夢実現・目標達成のための考え方と心身声のトレーニング(旧:ヴォイストレーナーの選び方)

声、発声、聞くこと、ヴォイストレーニングに関心のある人に( 1本版は、https://infobvt.wordpress.com/ をご利用ください。)

未熟という独自性

 オペラは、世界の観客を熱狂させた、一部の天才の能力にのっかってきたのも事実です。200年も前の、遠く離れた国で権勢を誇っていたものが何一つ疑問を持たせず東洋の島国、日本で伝承され、保持され、存在していることを否定するつもりはありません。ラテン、カントリー、ロックからヒップポップ、ハワイアン、フラメンコまで、どの国よりも柔軟に世界中のものを集めて、楽しんでしまえる日本人の許容度の高さは、歌に限ったことでないからです。スポーツや舞踏だけでなく、工業製品からクリスマスなど宗教まで受け入れアレンジしていくのは日本人の能力でしょう。こうなると文化、宗教の定義さえ日本人の場合は特殊となります。

 

 本来のオリジナリティは、文化や風土に触発されて生じ(地に足をつけて)、高度な域に高まるものです。その資質の上に表現が生じてオリジナリティとなると思います。なのに、日本では本人の上でなく、斜めや横の方に開かれてしまうことが多いのです。そのいい加減さ、未熟さにも、よし悪しがあります。

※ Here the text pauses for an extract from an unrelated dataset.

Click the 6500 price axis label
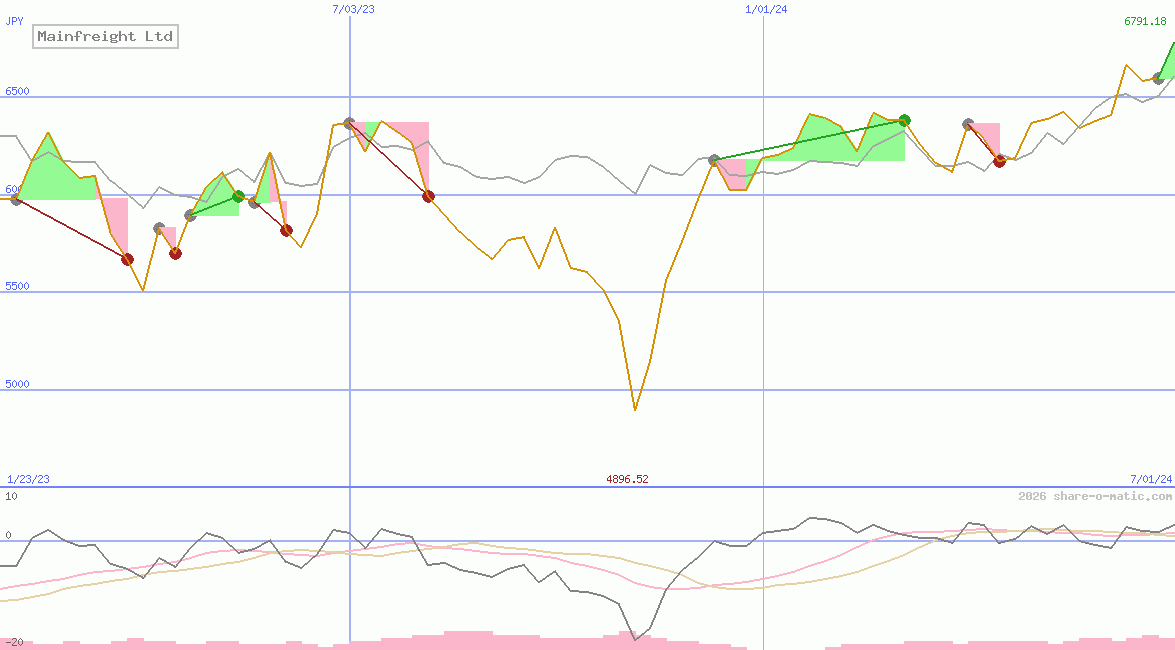Viewport: 1175px width, 650px height. [17, 91]
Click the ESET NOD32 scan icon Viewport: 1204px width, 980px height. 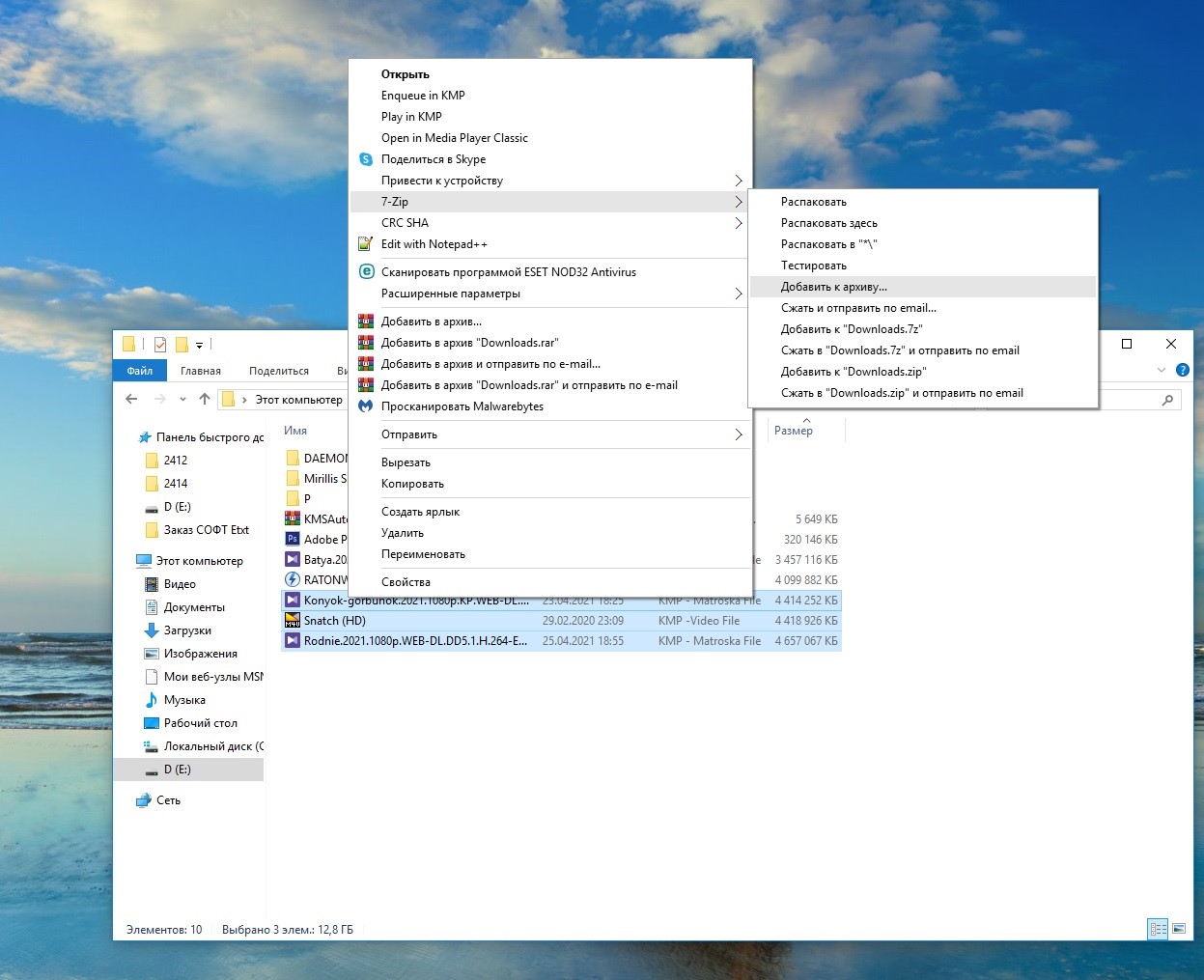point(366,272)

一流の職人などではありえない、その独自性の完成について、歌の場合、歌手は(俳優、声優やアナウンサーなども含め)本人不在のままにパッケージ商品化されてしまいます。その矛盾に対して誰も指摘しないことです。

というより、プロデューサーはじめスタッフなど、まわりはむしろ、それを促進していく構造になっているのです。つまり、判断がなされているのに、その基となる判断基準がゆがんでいる。客についてもいえると思うのです。未熟をよしとする文化の歌が、代表になりました。